Reading passage:
--

List of phylogenetic methods

From OpenWetWare
Jump to navigationJump to search

We are trying to compile here a list of methods, and ways to tweak methods, that we might want to compare using (at least) the simulated data.

Methods to create alignments

  • Metagenomic alignment (includes metagenomic reads identified and aligned with STAP or AMPHORA or similar)
  • Metagenomic alignment plus general reference alignment (i.e. the reference alignment from STAP or AMPHORA)
  • Metagenomic alignment plus general reference alignment plus targeted reference alignment
    • Steve said in an e-mail: "I was wondering if we could also think about trying a strategy similar to what is done in STAP: first BLAST problematic/short metagenomic reads to find some phylogenetic neighbors in a reference database and add those neighbors to the reference alignment, which could then be used to get better placement/BL estimates for those reads when building a tree?"
      • Sam: I'm a little bit confused about this idea; maybe we can discuss it during or before the iSEEM call.

--

Data for review:

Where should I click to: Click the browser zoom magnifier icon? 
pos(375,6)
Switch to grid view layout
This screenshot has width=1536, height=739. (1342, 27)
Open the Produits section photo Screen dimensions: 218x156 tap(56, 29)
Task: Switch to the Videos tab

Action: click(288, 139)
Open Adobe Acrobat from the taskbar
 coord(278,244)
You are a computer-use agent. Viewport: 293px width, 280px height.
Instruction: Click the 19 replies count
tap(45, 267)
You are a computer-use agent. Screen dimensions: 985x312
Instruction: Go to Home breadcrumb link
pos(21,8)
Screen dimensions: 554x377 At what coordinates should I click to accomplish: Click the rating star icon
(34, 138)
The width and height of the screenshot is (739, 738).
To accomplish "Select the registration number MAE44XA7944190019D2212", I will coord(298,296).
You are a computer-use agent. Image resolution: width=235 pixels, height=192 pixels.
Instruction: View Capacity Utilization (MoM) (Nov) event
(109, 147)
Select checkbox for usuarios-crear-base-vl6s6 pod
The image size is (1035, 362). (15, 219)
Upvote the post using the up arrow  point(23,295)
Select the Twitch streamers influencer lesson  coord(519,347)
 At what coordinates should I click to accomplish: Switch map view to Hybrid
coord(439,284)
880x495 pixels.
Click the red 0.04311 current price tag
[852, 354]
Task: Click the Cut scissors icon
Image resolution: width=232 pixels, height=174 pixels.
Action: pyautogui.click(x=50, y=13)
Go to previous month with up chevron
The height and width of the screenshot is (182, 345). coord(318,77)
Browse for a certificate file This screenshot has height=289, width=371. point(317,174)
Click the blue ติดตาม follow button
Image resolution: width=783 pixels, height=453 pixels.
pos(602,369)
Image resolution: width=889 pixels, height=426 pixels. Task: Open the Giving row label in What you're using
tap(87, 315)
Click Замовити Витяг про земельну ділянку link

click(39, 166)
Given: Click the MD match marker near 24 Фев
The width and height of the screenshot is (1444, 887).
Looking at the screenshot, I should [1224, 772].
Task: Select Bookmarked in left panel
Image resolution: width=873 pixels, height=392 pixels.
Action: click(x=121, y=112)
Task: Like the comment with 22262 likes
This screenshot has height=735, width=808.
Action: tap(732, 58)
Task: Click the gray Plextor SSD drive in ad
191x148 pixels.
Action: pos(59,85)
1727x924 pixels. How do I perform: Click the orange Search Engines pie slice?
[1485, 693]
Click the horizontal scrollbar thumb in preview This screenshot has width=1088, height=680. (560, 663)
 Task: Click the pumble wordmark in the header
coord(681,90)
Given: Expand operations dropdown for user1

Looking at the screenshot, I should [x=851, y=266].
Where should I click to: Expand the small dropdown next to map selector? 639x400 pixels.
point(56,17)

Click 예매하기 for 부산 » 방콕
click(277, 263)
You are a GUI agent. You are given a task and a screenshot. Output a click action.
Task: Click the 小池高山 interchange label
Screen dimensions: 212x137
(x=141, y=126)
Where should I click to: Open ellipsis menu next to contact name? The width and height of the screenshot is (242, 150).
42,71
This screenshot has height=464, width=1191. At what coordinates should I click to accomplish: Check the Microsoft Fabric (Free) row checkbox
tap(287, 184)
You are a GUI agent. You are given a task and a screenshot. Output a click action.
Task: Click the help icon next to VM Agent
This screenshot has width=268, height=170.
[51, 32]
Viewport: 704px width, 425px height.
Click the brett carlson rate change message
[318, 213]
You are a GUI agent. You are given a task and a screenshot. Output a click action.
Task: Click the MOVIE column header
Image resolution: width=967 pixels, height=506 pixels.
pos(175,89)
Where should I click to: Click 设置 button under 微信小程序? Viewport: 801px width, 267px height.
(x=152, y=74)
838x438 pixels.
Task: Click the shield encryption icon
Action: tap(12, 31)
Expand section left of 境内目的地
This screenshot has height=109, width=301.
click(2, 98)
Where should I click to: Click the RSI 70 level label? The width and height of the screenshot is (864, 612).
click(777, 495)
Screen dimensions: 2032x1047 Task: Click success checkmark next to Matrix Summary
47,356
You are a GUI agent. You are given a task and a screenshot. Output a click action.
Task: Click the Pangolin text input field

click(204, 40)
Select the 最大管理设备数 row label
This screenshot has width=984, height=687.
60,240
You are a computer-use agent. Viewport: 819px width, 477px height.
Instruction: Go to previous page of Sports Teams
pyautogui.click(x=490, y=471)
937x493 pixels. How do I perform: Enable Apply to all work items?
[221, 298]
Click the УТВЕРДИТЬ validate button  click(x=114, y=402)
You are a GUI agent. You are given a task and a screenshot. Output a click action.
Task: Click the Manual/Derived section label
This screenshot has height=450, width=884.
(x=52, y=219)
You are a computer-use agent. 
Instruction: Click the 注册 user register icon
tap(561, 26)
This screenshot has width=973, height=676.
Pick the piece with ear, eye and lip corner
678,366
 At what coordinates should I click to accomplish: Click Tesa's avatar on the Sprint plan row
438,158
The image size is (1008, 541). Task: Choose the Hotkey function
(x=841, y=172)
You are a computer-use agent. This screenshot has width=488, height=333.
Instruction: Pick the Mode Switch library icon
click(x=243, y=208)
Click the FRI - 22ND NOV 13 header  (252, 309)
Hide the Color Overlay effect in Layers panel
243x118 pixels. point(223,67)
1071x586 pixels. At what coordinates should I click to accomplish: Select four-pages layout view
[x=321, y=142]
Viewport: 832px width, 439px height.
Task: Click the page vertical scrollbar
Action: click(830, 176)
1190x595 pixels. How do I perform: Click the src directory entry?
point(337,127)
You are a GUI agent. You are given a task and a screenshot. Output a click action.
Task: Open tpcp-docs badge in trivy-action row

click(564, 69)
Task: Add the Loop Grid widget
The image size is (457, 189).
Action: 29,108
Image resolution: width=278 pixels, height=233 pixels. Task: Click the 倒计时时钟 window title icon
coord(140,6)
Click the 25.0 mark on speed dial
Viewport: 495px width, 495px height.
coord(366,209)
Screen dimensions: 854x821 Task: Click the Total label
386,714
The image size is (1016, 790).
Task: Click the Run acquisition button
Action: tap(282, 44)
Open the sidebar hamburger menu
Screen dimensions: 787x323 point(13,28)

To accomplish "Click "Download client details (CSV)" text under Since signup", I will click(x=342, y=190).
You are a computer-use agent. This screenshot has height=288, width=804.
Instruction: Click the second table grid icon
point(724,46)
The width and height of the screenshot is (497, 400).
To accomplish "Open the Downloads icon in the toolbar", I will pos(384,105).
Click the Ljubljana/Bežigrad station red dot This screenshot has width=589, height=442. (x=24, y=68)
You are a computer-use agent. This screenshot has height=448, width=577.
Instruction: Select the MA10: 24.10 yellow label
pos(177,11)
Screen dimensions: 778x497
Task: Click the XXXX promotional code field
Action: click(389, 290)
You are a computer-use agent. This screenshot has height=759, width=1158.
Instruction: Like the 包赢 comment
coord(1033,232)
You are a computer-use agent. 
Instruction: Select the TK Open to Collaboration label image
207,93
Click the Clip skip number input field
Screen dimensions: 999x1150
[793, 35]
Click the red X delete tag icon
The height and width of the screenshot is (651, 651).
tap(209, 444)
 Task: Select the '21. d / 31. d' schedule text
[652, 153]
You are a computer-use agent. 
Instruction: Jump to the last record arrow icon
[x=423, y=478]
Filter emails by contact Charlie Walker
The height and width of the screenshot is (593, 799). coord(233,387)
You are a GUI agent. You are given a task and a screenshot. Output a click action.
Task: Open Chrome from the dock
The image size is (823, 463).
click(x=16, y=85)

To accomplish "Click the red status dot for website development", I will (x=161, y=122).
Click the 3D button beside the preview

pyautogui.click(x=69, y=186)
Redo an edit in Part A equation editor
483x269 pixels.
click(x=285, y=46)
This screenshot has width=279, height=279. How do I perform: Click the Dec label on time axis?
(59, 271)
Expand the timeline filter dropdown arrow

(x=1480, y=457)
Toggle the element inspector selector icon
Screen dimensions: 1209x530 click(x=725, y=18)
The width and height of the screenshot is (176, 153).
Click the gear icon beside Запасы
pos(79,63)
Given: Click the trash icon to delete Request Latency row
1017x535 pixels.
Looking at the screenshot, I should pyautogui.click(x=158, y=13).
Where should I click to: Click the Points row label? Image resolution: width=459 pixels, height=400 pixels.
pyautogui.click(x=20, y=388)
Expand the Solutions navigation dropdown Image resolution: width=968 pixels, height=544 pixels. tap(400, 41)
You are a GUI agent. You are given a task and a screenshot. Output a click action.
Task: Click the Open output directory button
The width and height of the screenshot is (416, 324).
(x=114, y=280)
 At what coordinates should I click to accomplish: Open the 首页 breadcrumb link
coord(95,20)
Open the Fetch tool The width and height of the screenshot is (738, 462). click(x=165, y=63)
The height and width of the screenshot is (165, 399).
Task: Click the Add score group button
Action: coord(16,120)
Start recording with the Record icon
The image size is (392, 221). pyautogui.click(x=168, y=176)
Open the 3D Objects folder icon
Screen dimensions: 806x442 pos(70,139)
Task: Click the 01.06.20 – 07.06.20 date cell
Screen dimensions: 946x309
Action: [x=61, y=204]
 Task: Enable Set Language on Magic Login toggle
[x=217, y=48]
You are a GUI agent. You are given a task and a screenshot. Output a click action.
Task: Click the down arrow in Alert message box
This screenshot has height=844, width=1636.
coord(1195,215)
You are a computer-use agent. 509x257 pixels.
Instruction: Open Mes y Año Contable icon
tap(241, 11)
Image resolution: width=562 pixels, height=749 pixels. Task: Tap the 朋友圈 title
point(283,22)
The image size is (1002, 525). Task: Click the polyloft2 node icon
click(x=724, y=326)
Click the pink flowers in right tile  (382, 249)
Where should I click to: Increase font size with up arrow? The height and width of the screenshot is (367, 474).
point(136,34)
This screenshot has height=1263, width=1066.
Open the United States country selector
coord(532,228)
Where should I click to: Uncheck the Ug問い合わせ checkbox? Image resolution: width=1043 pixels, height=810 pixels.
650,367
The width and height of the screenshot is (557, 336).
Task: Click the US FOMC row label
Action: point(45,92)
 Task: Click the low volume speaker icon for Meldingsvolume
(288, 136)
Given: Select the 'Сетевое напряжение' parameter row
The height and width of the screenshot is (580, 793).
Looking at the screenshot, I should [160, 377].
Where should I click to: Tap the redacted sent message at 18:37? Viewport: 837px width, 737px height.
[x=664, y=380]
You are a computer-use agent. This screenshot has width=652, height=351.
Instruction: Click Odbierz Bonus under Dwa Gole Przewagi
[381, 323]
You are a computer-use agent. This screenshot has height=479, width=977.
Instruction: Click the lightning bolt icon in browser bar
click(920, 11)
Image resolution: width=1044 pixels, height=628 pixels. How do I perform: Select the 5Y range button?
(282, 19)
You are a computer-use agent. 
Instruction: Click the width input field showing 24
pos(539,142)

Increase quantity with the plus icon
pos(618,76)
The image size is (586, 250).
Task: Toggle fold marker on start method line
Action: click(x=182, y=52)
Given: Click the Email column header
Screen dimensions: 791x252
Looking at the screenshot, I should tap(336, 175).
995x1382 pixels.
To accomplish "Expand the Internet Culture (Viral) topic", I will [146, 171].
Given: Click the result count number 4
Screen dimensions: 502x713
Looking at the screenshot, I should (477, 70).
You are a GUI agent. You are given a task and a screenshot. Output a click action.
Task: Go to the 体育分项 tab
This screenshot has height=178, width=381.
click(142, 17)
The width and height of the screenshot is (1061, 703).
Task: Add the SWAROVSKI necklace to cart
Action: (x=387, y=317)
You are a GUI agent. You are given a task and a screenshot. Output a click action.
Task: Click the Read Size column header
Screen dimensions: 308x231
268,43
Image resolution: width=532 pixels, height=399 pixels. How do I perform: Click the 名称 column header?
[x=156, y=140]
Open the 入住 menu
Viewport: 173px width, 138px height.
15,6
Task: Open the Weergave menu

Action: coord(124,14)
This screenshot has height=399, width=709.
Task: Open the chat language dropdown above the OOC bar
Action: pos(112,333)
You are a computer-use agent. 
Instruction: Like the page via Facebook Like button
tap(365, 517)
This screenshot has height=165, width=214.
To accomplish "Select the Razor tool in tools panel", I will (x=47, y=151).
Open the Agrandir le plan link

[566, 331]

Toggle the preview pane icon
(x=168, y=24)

--

Problems to work on:
**1.** In the phylogenetic methods list, what does Steve propose finding by first BLASTing problematic or short metagenomic reads?
**2.** Carry the phylogenetic methods list on from its last line.
The material is not part of the phylogenetic methods list and stands separate from it.

Answers for each item:
**1.** Phylogenetic neighbors in a reference database.

**2.**
  • We should try different criteria for including/excluding sequences (length, etc.), these will be informed by the simulations

Methods to calculate distances among sequences in an alignment

  • "Traditional" (i.e. pick your favorite - JC, HKY, etc.)
  • Pseudocounts to account for non-overlapping sequences (i.e. as implemented in FastTree)
  • Methods in Cheng et al. to account for non-overlapping/fragmented sequences? (Which ones? Have they been tried on metagenomic data or only EST data?)
    • Katie will meet with Todd Vision in NC during the first week of Feb to discuss their approaches.

Methods to infer trees from alignments or distance matrices

  • Neighbour joining
  • Maximum likelihood
  • Parsimony
  • Bayesian

Please feel free to add to and edit this list!

It would be helpful to know if people (especially Dongying and Martin) have any thoughts on this list, including opinions about which methods should definitely be tested or how the experiments should be performed.